A Study of Anti-Cancer Therapies Targeting the MAPK Pathway in Patients With Advanced NSCLC

Inclusion Criteria: * Age ≥ 18 years. * Willing and able to give written informed consent. * Have histologically or cytologically confirmed NSCLC, with presence of EGFR mutation(s) sensitive to EGFR inhibitors, or KRAS G12C mutation. * Measurable disease per Response Evaluation Criteria in Solid Tumors (RECIST) v1.1. * Adequate bone marrow and organ function. * Have ECOG performance status of 0 or 1. * Willing to comply with all protocol-required visits, assessments, and procedures. * Able to swallow oral medication.
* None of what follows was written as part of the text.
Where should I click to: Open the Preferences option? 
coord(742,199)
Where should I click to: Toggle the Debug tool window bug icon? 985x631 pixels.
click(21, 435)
Exclusion Criteria: * Concurrent treatment with any systemic anticancer therapy for NSCLC, including any approved or investigational agent. * For participants with EGFRm NSCLC: prior therapy with a RAS, RAF, MEK, or ERK inhibitor. * For participants with KRAS G12Cm NSCLC: prior therapy with a SHP2, ERK, or KRAS G12C inhibitor (depending on which cohort is being considered for enrollment). * Palliative radiotherapy within 7 days of enrollment. * History of unacceptable toxicity to treatment with osimertinib or sotorasib. * Major surgery within the 28 days of enrollment. * Unresolved toxicities from prior systemic therapy greater than NCI CTCAE grade 1 at time of enrollment, except for toxicities not considered a safety risk (eg, alopecia, vitiligo, and grade 2 neuropathy due to prior chemotherapy). * History of another malignancy ≤5 years prior to first dose, except for patients who are disease-free for \>2 years after treatment with curative intent or who have carcinoma in situ. * Symptomatic and unstable brain metastases, or spinal cord compression, except for patients who have completed definitive therapy (surgery or radiotherapy), are not on steroids, and have a stable neurologic status for a least 2 weeks after completion of the definitive therapy and steroids. * History of or clinically active ILD, drug induced ILD, or radiation pneumonitis that required steroid treatment. * Impaired cardiovascular function or clinically significant cardiovascular disease. * History or current evidence of retinal pigment epithelial detachment (RPED), central serous retinopathy, retinal vein occlusion (RVO), or predisposing factors to RPED or RVO. * Any evidence of severe or uncontrolled systemic disease or evidence of any other significant clinical disorder or laboratory finding that renders the patient inappropriate to participate in the study. * Pregnant or breastfeeding women. * Contraindication to osimertinib or sotorasib use as per local label.